Continua il brano sui nomi divini al-Samî‘ e al-Basîr, ripartendo subito dopo la sua ultima frase.

§ Brano fornito

--- --- ---

31. al-Samî‘, Colui che ode, l’Onniudente, che ascolta le suppliche dei Suoi servi quando Lo invocano e pregano per le loro necessità, di modo che necessariamente risponde loro in virtù del Suo nome l’Udente, posto che Lui stesso – sia Esaltato – nel riferirsi all’ascoltare, alluse all’obbligo di rispondere, sanzionando chi, in realtà non ascolta, con queste parole: “Non siate come coloro che dicono: “Abbiamo ascoltato” e non ascoltano” (Cor., 8:21). È [noto] che, nel contesto a cui si riferiscono queste parole, anche se abbiano udito la chiamata di Dio (da‘wat al-Haqq) con le loro orecchie, nonostante tutto, non risponderanno alla convocazione.[17] Così è come il Vero, [sotto il profilo di] Colui-che-vuole, tratta i Suoi servi reciprocamente.[18]
32. al-Basîr, l’Onnivedente, il Colui che vede, è colui che vede tutto quello che concerne i Suoi servi, conformemente a ciò che manifestò quando disse a Mosé e ad Aronne: “Io sto con voi, ascoltando e vedendo” (Cor., 20:46), e prima disse loro: “Non temete!” [121a], dato che la Sua vista (basar) conferisce la salvaguardia (amân) al servo quando lo vede, posto che è questo il significato di al-Basîr, e non solo il fatto che lo contempla e non lo vede più: sia che lo assista o che scompaia, tanto se si cura di lui come se in apparenza [pare] che lo dimentichi e lo abbandoni, Lui sta vedendo il servo nella sua realtà essenziale (haqîqa).

--- --- ---

§ Sezione dati
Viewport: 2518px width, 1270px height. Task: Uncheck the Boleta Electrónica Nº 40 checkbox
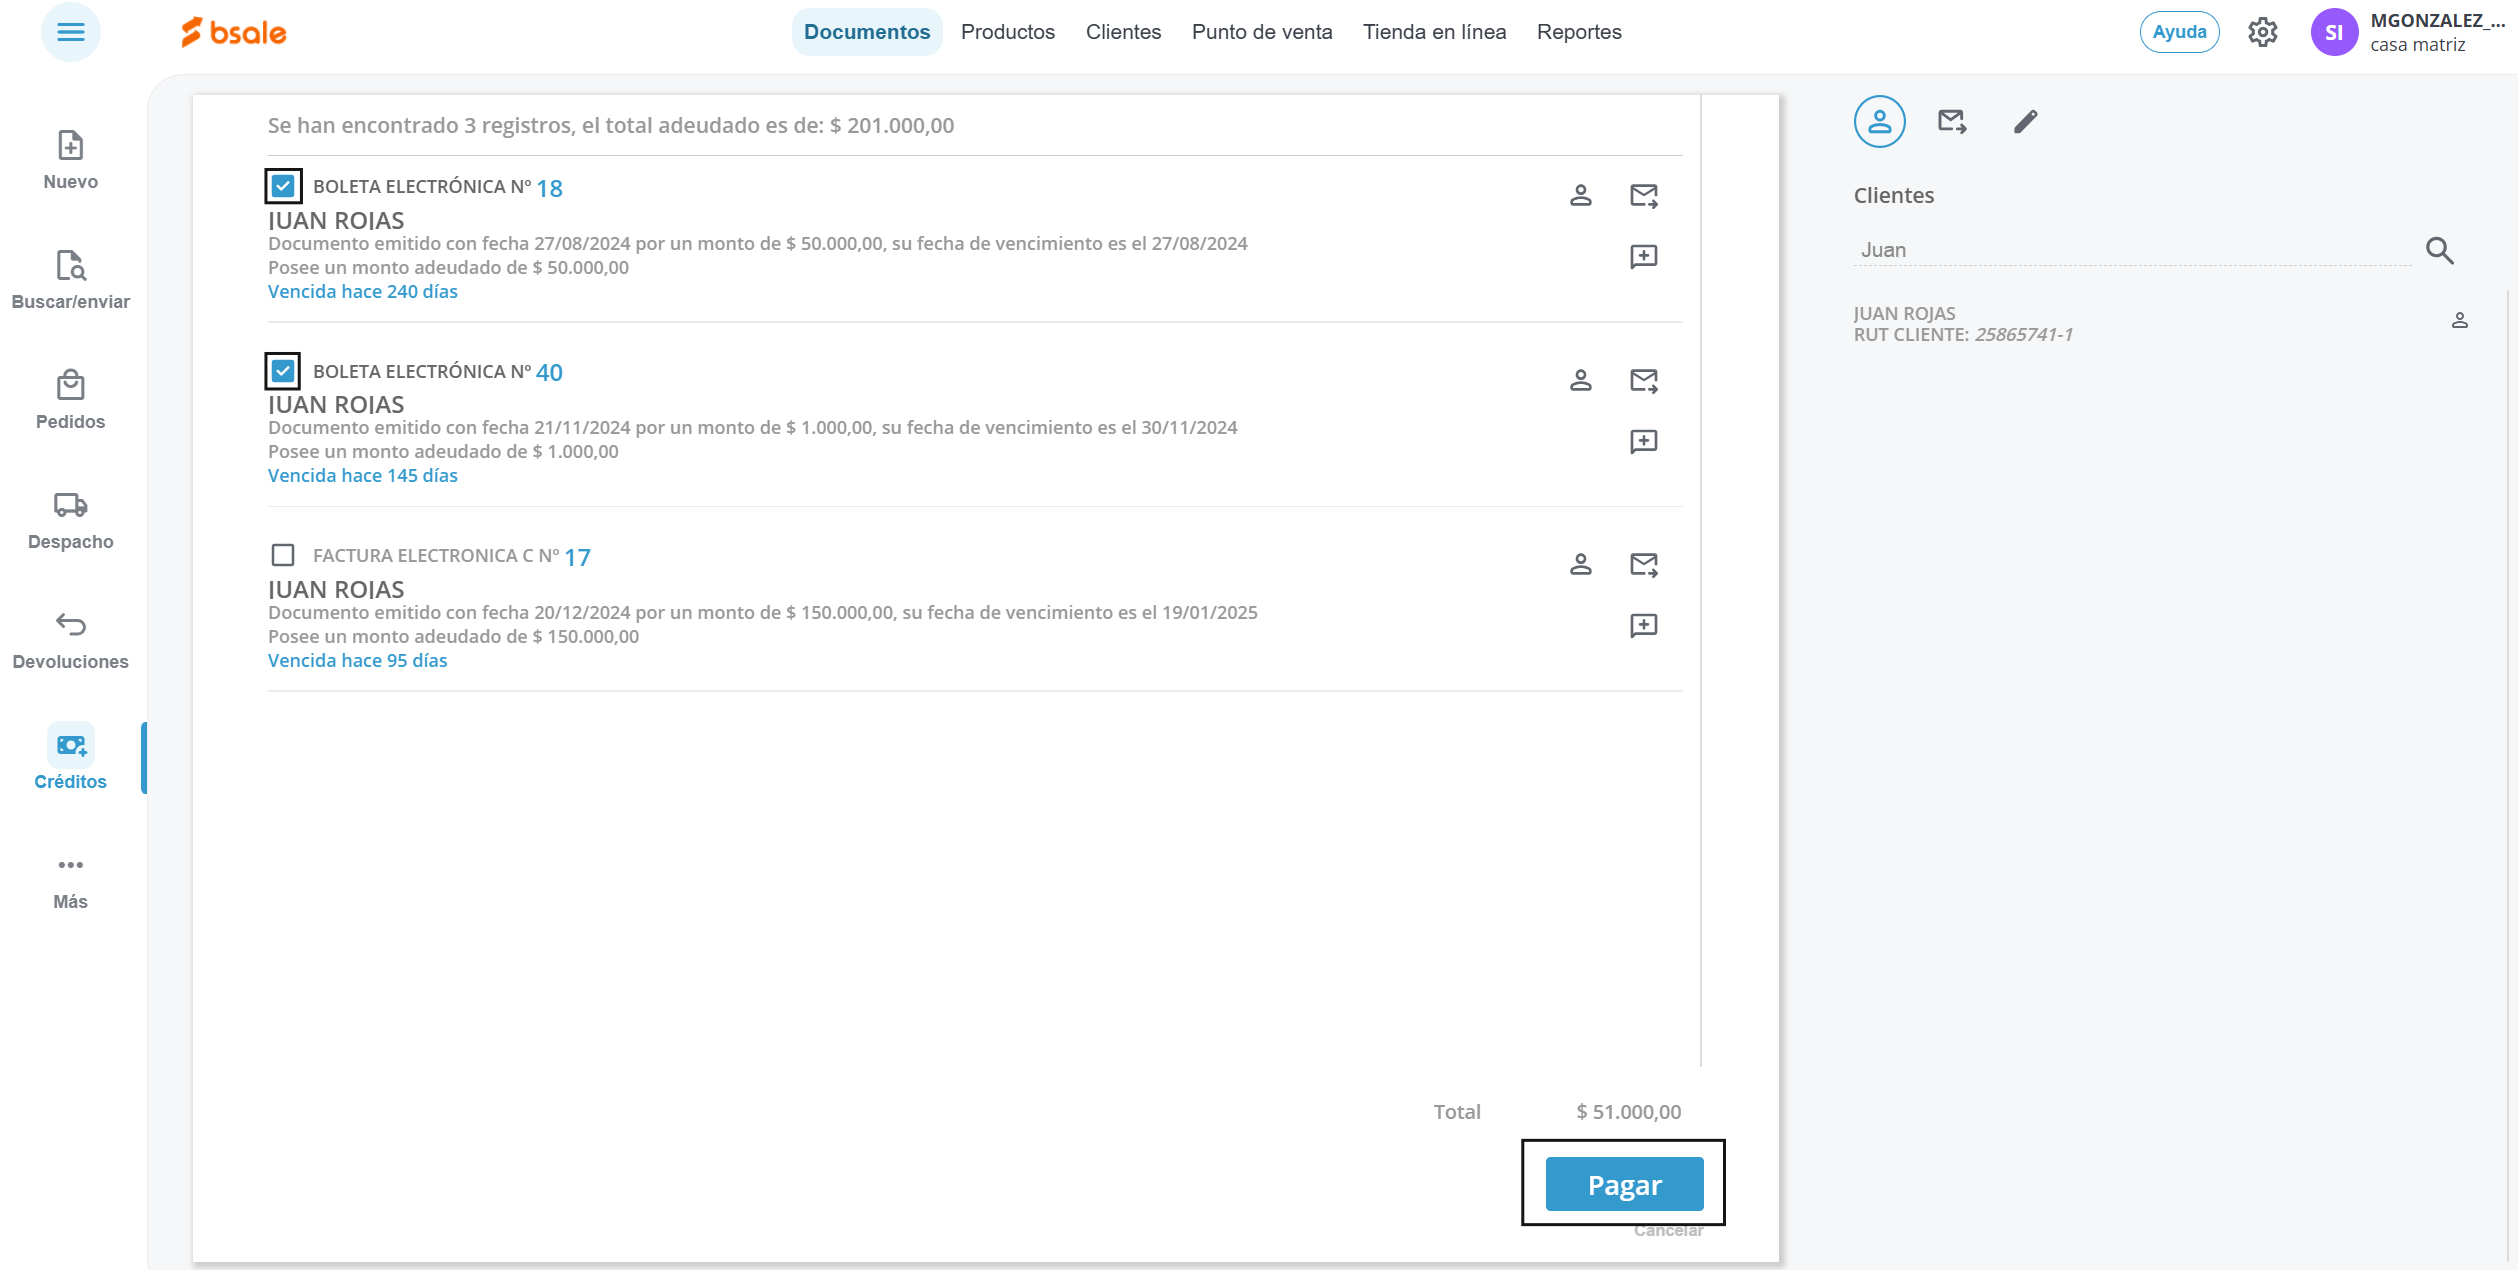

--- --- ---

§ Risposta esercizio
33. al-Hakam, il Giudice, l’Arbitro, per le sentenze con cui dispone e distingue tra i servi nel Giorno della Resurrezione (yawm al-qiyâma), e per quante disposizioni prescritte nella rivelazione (ahkâm mašrû‘a) e per quante confidenze istituite come legge ha rivelato al mondo; tutto ciò è parte del nome al-Hakam.
34. al-‘Adl, il Giusto, l’Equo, perché decide conformemente alla giusta verità (haqq) e per aver stabilito la religione monoteista primordiale (al-milla al-hanîfiyya).[19] [Ciò,] conformemente alla Sua parola: “disse [l’Inviato]: “il mio Signore, decide secondo la giusta verità (haqq)”” (Cor., 21:112), con la quale si schiera [lett: “prende partito per”] con Lui[20] dato che, dall’altro lato, ha stabilito una disposizione con relazione al desiderio passionale (hawà), in virtù della quale chiunque si lasci prendere da questo - [il desiderio passionale] – si svia dal Sentiero di Allâh.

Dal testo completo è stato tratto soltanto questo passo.